Recensione a cura di Alberto Leali
È un film intimo e autobiografico La quattordicesima domenica del tempo ordinario, forse l’opera più sincera della lunga e variegata carriera di Pupi Avati.
Una storia densa di gioie, dolori e rammarichi, illuminata anche stavolta da uno splendido cast, che da sempre è il fiore all’occhiello della filmografia del regista bolognese.
Oltre, infatti, ai veterani Gabriele Lavia, Massimo Lopez ed Edwige Fenech, a cui Avati regala il ruolo più bello e importante della sua carriera, spiccano Lodo Guenzi, Camilla Ciraolo e Nick Russo, che interpretano con intensità e convinzione i tre protagonisti da giovani.
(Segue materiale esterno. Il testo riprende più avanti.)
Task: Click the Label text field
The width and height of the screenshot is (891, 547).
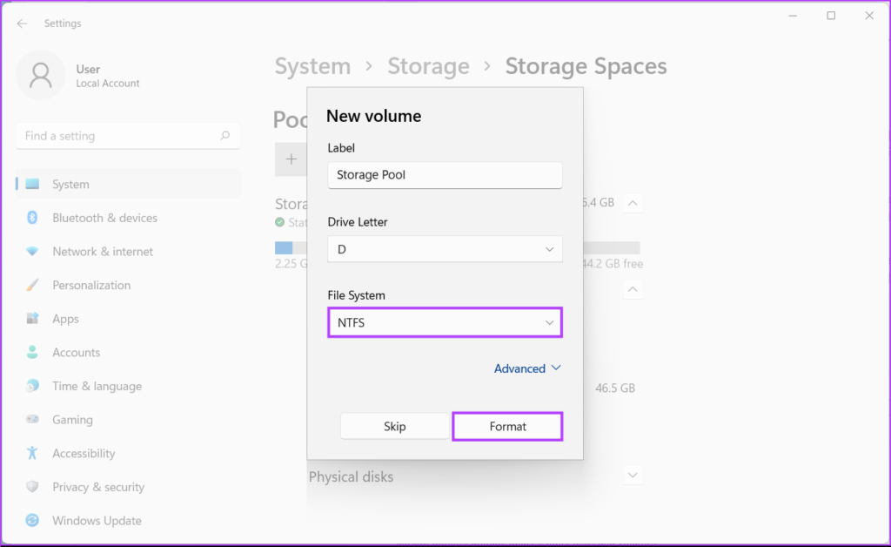Action: (x=445, y=175)
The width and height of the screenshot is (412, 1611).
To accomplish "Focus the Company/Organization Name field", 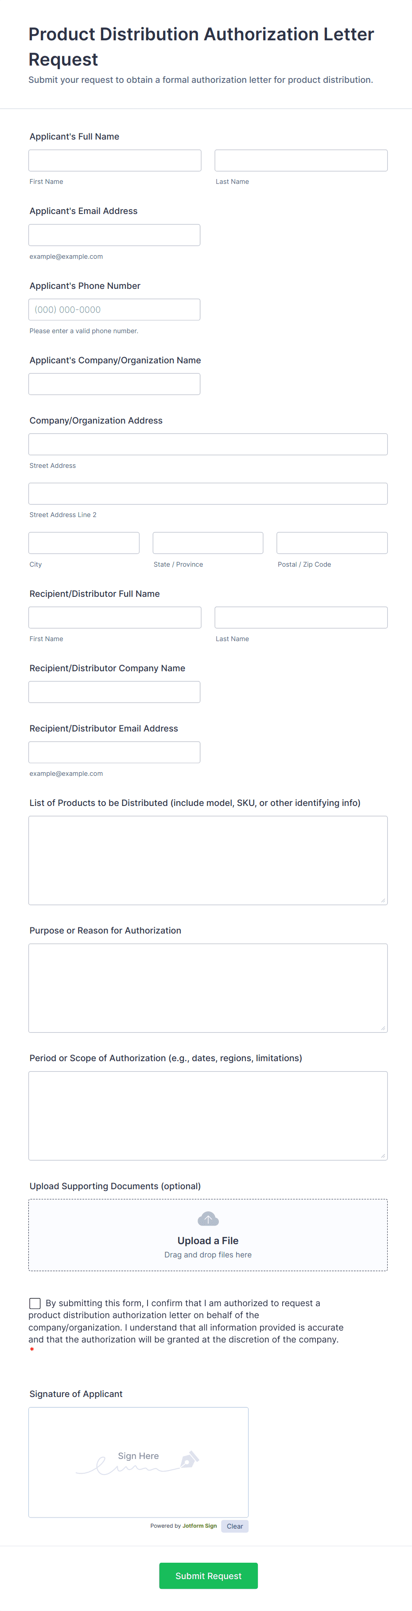I will tap(114, 384).
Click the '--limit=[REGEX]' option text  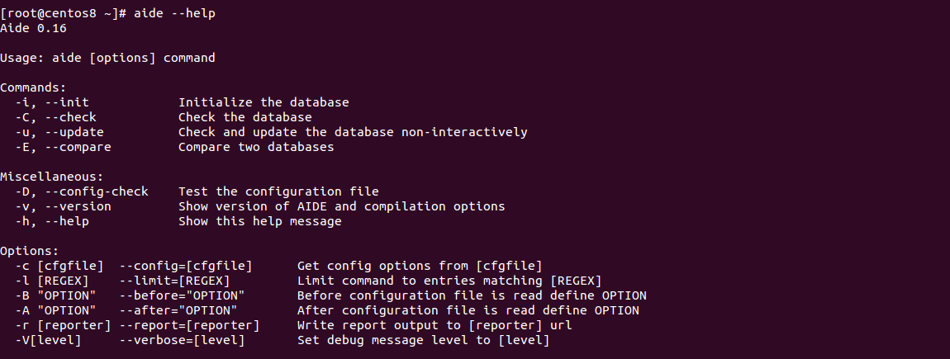click(174, 281)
La quattordicesima domenica del tempo ordinario è il rendiconto, doloroso eppure non chiuso alla speranza, di un uomo fallito (Lavia/Guenzi) che non ha smesso di credere alla grande occasione che potrebbe cambiargli per sempre la vita.
Un uomo deluso dagli affetti e da una carriera musicale mai esplosa, a cui non è rimasto più nulla se non il rifugiarsi nel ricordo di un padre (Cesare Bocci) che non ha mai conosciuto. Un uomo che, però, ha ancora la forza di rimettersi in gioco, anche a costo di inevitabili compromessi, e di credere che un nuovo inizio, in fondo, sia ancora possibile.
Sono molti i momenti toccanti del film, a riprova di una sensibilità registica e di scrittura che non può che far breccia nel cuore di chi ha condiviso anche solo un pezzo della storia del nostro umanissimo protagonista.
Le musiche di Sergio Cammariere e Lucio Gregoretti accompagnano alla perfezione un’opera malinconica che si muove tra i sogni del passato e i fallimenti del presente e che non mancherà di conquistare chi ama l’Avati più intimista e riflessivo.
Alcuni passaggi narrativi poco convincenti nulla tolgono al valore di un’opera che è la summa dell’universo di Avati: un autore per cui, da sempre, il cinema è vita.